Sunday, May 8, 2011

I feel like I am trying to hard, I am trying to hard in order to make everything work. But maybe I am just shitting myself.

Ugh this shit is disruptive as hell.

Thursday, May 5, 2011

Caring.

"Why are you there for someone, standing by their side, when you mean nothing to them?"

I've cared too much about you, wondering if you still cared for me, when I know for a fact that you felt nothing for me. And that's not fair on my part. To constantly worry, not because I was obligated to, but because I genuinely cared. But in the end, I am the one that feels like that one that was abandoned by you. And to me, now, it's not worth it. For a while, I accepted that maybe you were trying to just look out for me, thinking that life would be easier without you. For a fact that was a lie, probably causing more problems then benefits, but that was your choice. This is mine. Don't come back. Because I won't be there for you anymore. I will do the same thing you did to me, disappear from my life like you felt nothing for me. You know you could in an instant tell someone you hate them, but it takes a while to actually have a growing hate for someone who you thought would always be there for you. Don't think that just because you came back that I will forgive you for anything. Because as of right now, you mean nothing. If you hadn't left, I would have stayed by your side, but this is all on you.

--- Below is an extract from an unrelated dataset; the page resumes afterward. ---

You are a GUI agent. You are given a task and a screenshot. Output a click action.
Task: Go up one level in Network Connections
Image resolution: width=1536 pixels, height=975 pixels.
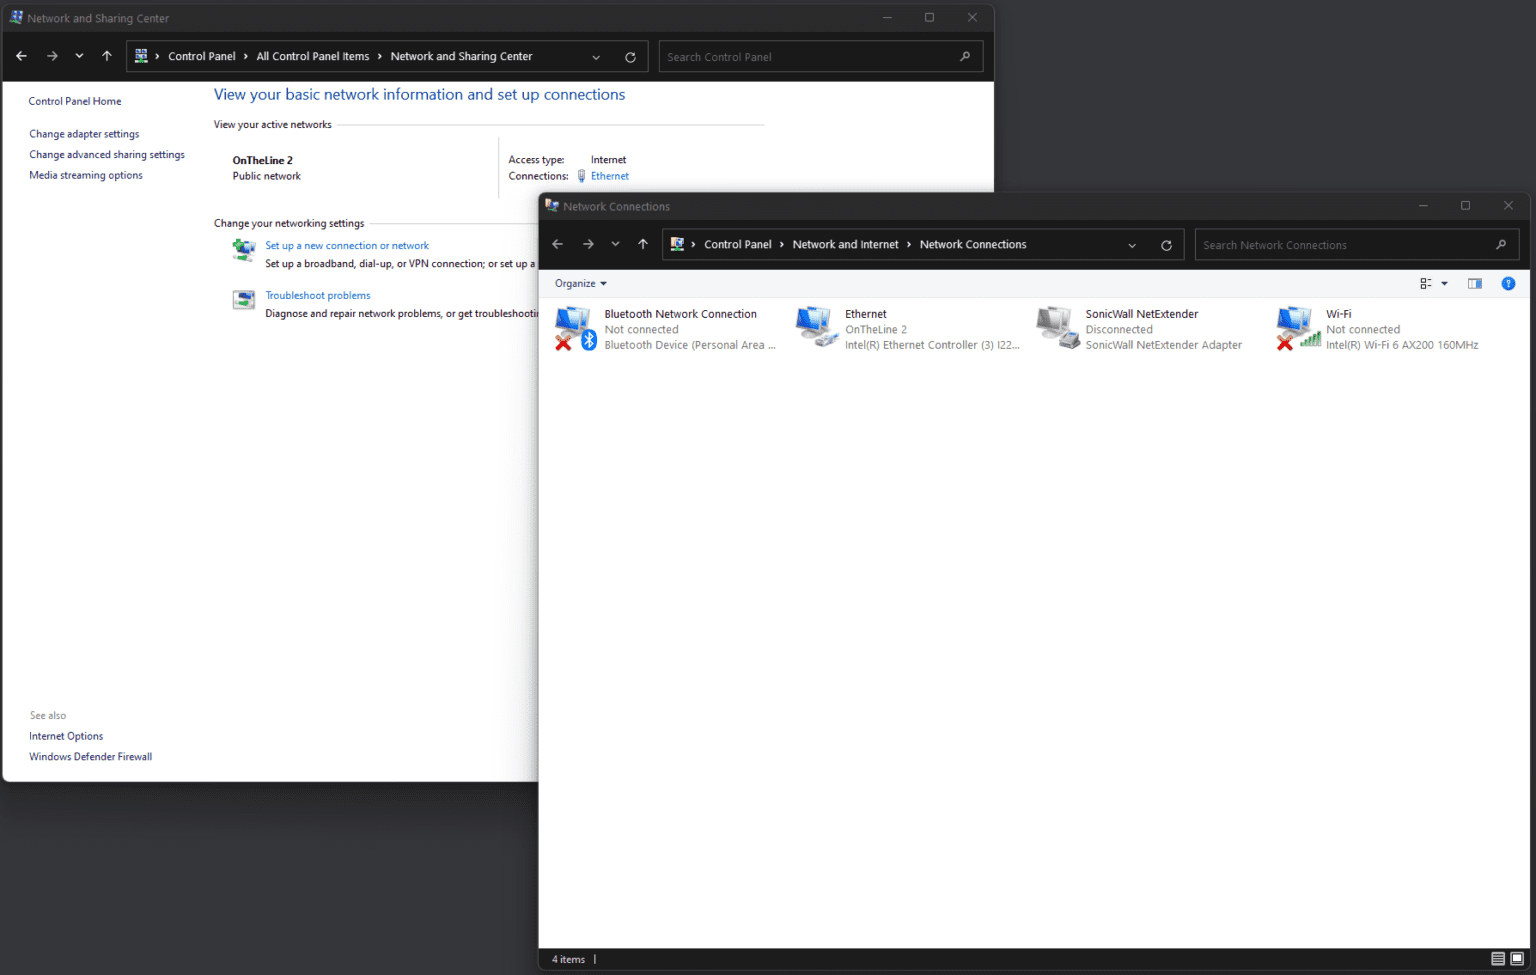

The feelings I felt when I was with you, I'll accept them. But there was a time where I was falling for you, hard. When I just wanted to wake up to you, and fall asleep to your voice. And I really wanted to try. But not anymore. Because you might leave again just because you don't need me. Because I am that expendable. So let me give you some advice. A relationship has nothing to do with being two independent people enjoying each other's company. That is a friendship. Or even, in loosely youthanism terms, friends with benefits. But to actually have some codependence, not complete, binds two people together. Knowing that in some situations, their company is what you need to get by and your feelings for them will continue. A relationship is not when one independent person leaving the other person because they think they are pulling each other down, and if that is your case, then any type of feelings or pains mean nothing, and nothing binds the relationship. If you could leave that easily, your feelings for me, were nonexistent, and finally after a while hoping that you would be different, ended worse then all the others. At least they had the decency for the truth even if it hurt. You just left.

It's funny to know that you told me "don't always put your guard up, there's always a guy that is nice and that deserves your time" and the one that I let my guard down for, the one that probably changed my perspective on almost everything I have seen, heard, and felt, that he is the reason why I choose not to open my heart to anyone anymore. There is no point. In the end, someone will get hurt, realize their pains and their realities, and they will close their hearts forever. Players will probably hurt you, but you expect it, but for someone who told me "There's someone thats going to be good for you", it came out of no where. And because of you, I am done. You will probably move on, because that is all you have been doing your entire life, forgetting people and blocking out people. But I will accept that. But with you, I am done. And you being you, will probably not even try, and I accept that too. Thanks for everything in the past. Hope for your endeavors in the future.

Wednesday, May 4, 2011

It pains me to know that I can't even directly contact with you and I wait by this wondering if you still care or not to even check up on me. But like always I will be selfish.
There are too many thoughts in my mind to even comprehend what I am feeling right now.
On April 28th, when it struck 12 we would have exchanged wonderful words, but there it was, just silence, more evident than ever.

Tuesday, May 3, 2011

Remember?

When we used to talk about silly things like laugh about how I pronounce Pau Gasol or if you believed in the apocalypse or not. When you used to sing me to sleep and I would realize that I started to fall just a little bit for you. But it kind of sucks when you think you allowed to free fall into this little pool the youth today calls "love". An overjustified word ain't it? It makes me shiver a little inside to even imagine to say those three little words and even a hundred thousand miles to even feel it. I get a little bit of a heart jolt when I even come across that word... I don't know whether I felt it, or if it was the youth in me that thought I did.

Monday, April 25, 2011

Past Tense.

You use words that were in the past, such as were or was, and that is the key. Everything was in the past. We will never experience what we had again. As you said, everything is in the past. My past is haunting me, to the point where it is blinding my present and future. I don't know what to do.